#### CHECK YOUR UNDERSTANDING:
A - From the Marvin Clark II interview, reproduce the text between "You played 2" and "man and player.", inclusive.
B - List every number written in digits in the opening paragraph of the Marvin Clark II interview, in the order they appear.
C - Answer these questions using the Marvin Clark II interview.
(i) In how many games did Clark II play at Michigan St.?
(ii) How many games did he start for the St. John's Red Storm in 2017-2018?
(iii) What kind of lessons does he say he learned under Coach Izzo?

(Beginning of GIVEN PASSAGE)

Marvin Clark II arrived in Queens in 2016 after transferring from Michigan St. where he played two seasons under coach Tom Izzo. At Michigan St., Clark II played in 69 games where he started only 8. After sitting out the 2016-2017 season as per NCAA rules, Clark II started all 33 games for the St. John’s Red Storm in 2017-2018. He shot over 50% from the field and 41% from behind the arch in his first full season at St. John’s. Now he is preparing for his final colligate season.

Here was my conversation with Marvin:

You played 2 years at Michigan St. before transferring to St. Johns. How was your time at MSU under Hall of Fame coach Tom Izzo?

MC: My time at Michigan State University is a time that I’ll never forget. I made some of my most cherished friendships and memories there. I also learned a lot under Coach Izzo, life lessons that I’ll never forget. He definitely helped me become a better young man and player.

(End of GIVEN PASSAGE)
(Beginning of GIVEN ENTRIES)

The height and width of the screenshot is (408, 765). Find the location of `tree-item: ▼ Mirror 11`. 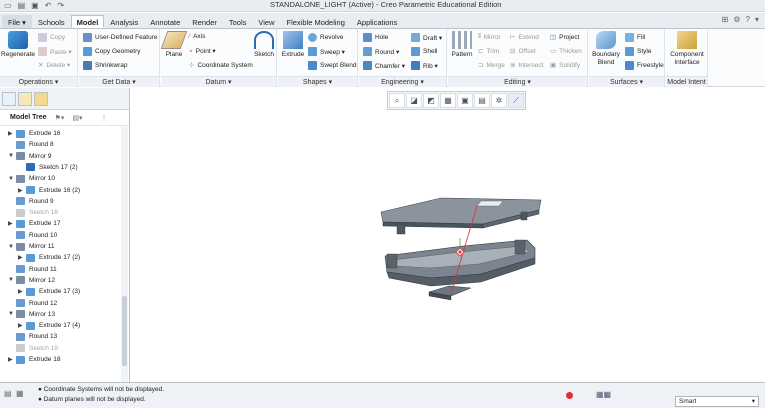

tree-item: ▼ Mirror 11 is located at coordinates (32, 246).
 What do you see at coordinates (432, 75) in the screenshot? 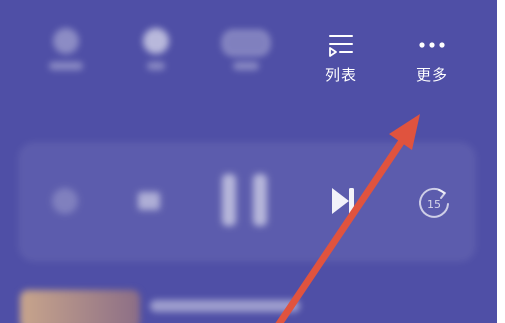
I see `more-label: 更多` at bounding box center [432, 75].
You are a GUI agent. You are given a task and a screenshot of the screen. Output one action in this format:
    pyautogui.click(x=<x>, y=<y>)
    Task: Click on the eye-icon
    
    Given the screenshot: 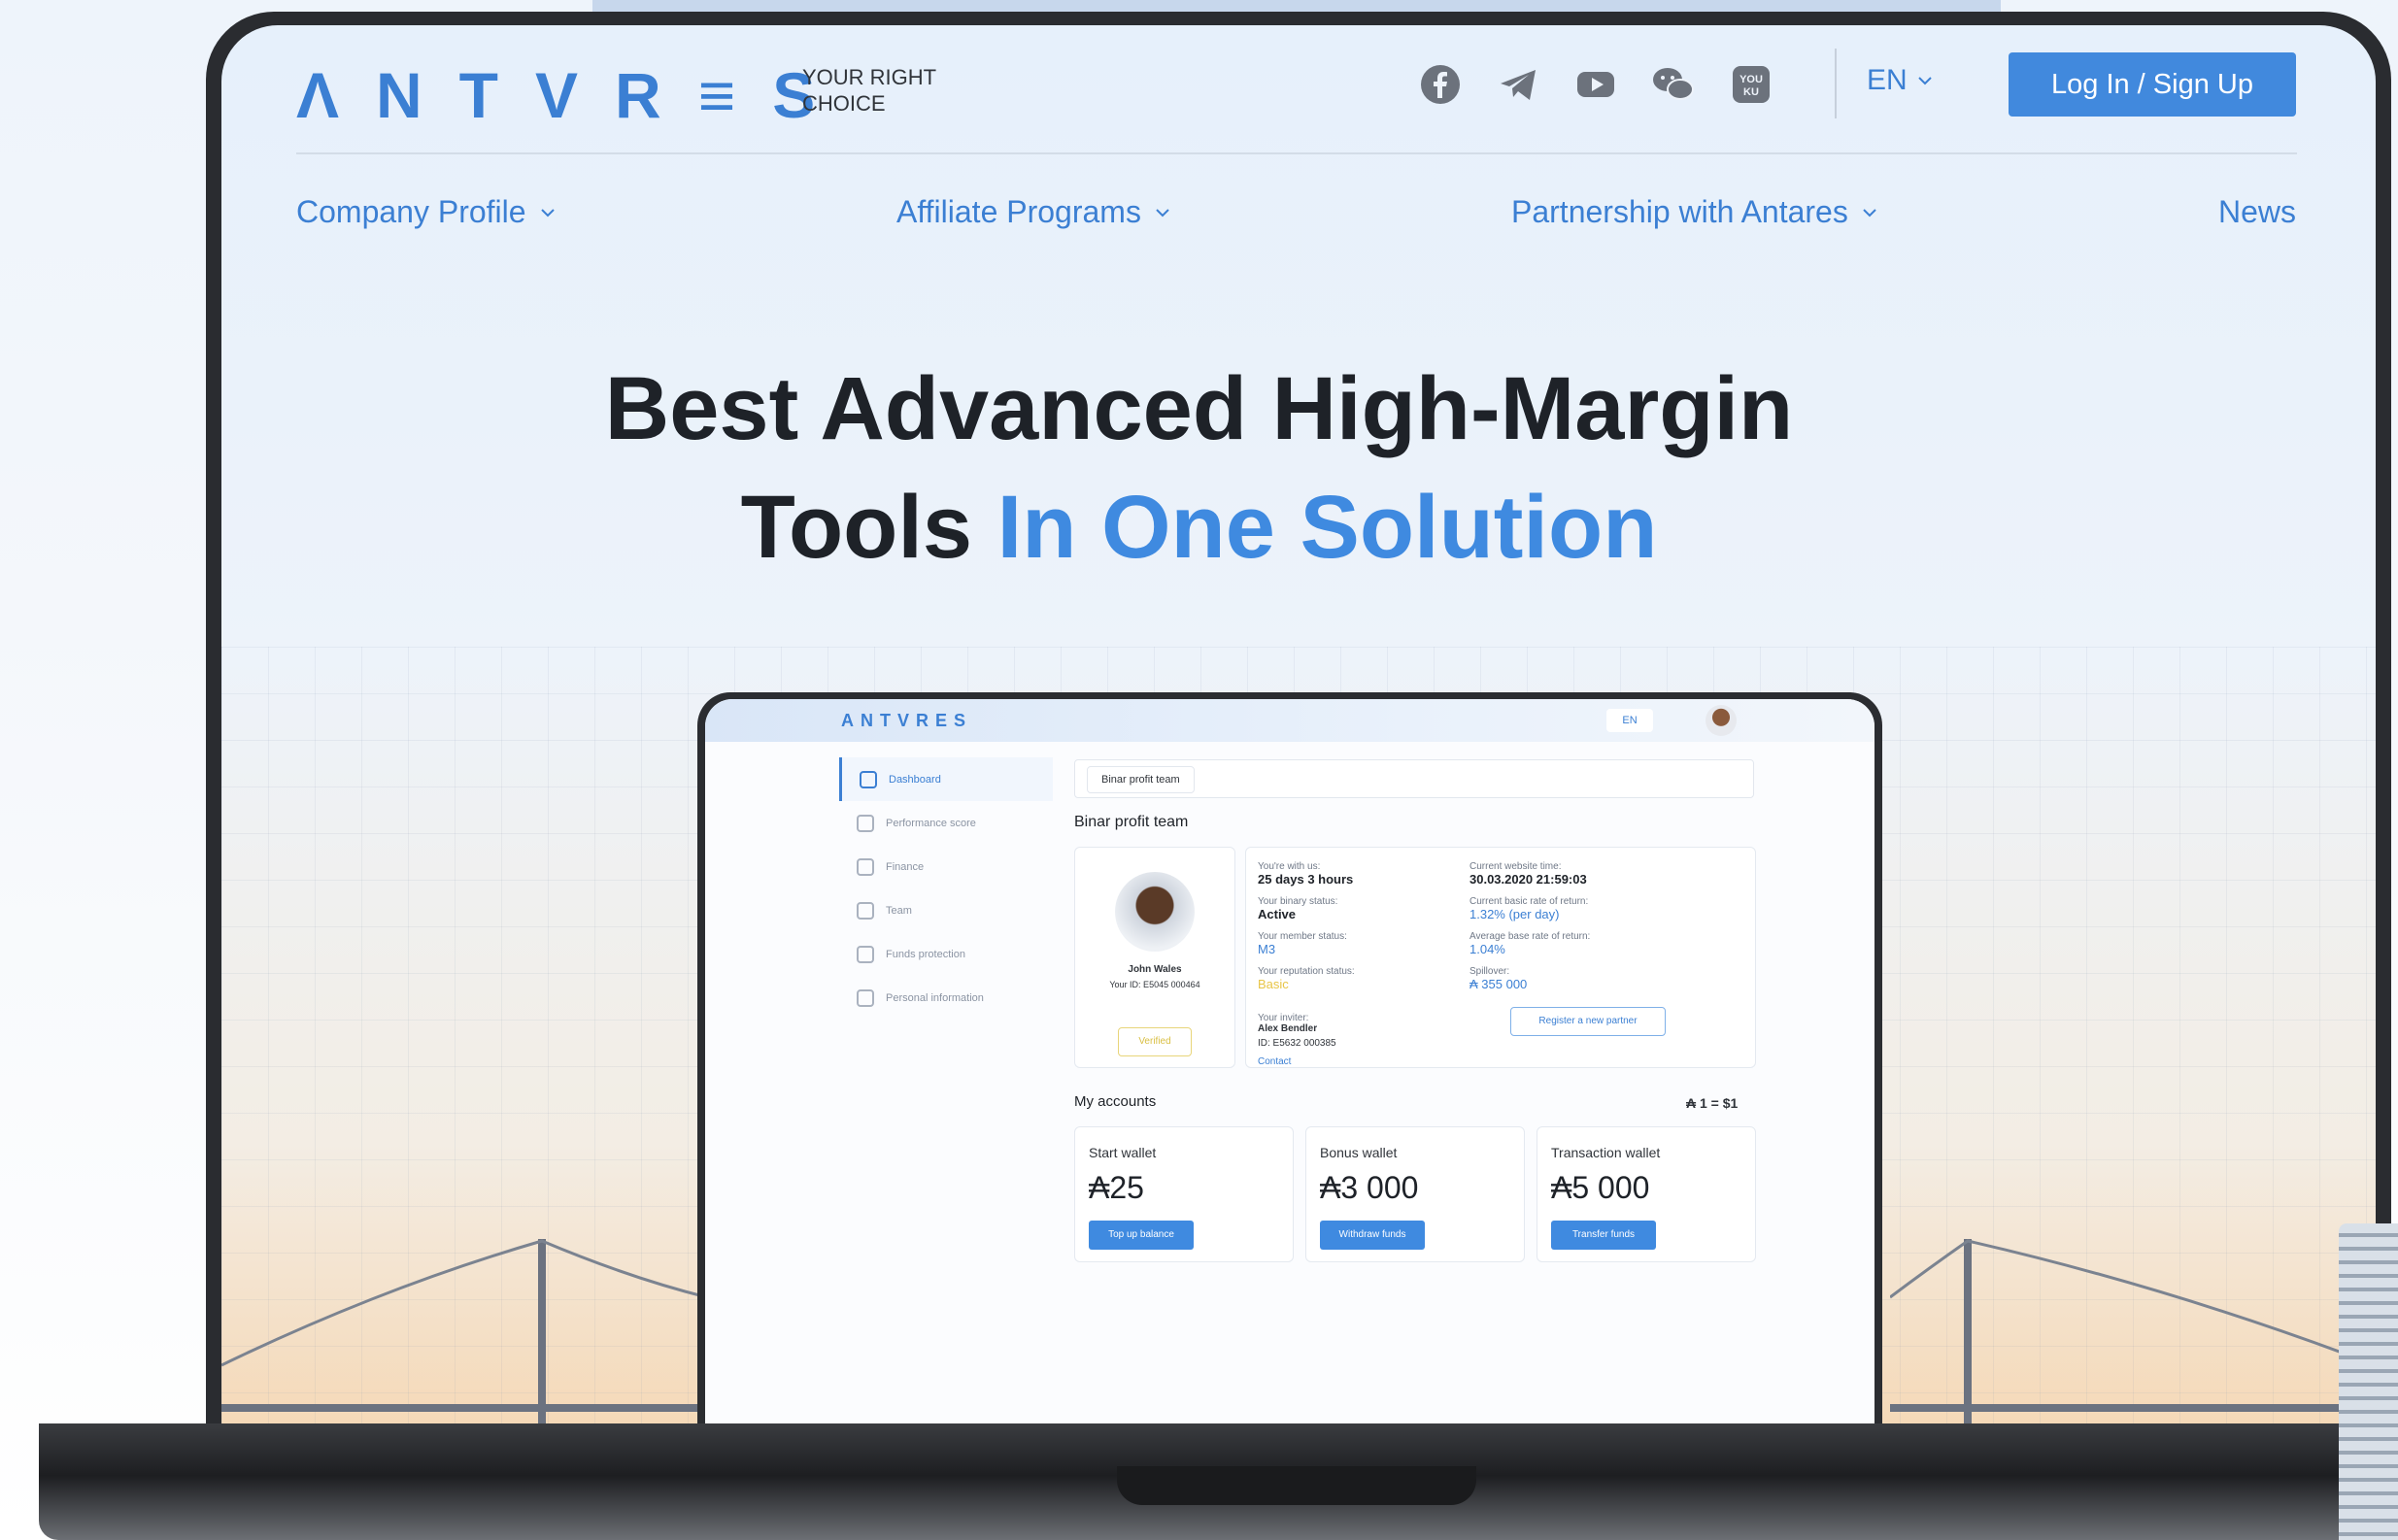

(End of GIVEN ENTRIES)

#### RESULTS:
A -
You played 2 years at Michigan St. before transferring to St. Johns. How was your time at MSU under Hall of Fame coach Tom Izzo?

MC: My time at Michigan State University is a time that I’ll never forget. I made some of my most cherished friendships and memories there. I also learned a lot under Coach Izzo, life lessons that I’ll never forget. He definitely helped me become a better young man and player.

B -
2016
69
8
2016-2017
33
2017-2018
50%
41%

C -
(i) 69
(ii) All 33
(iii) Life lessons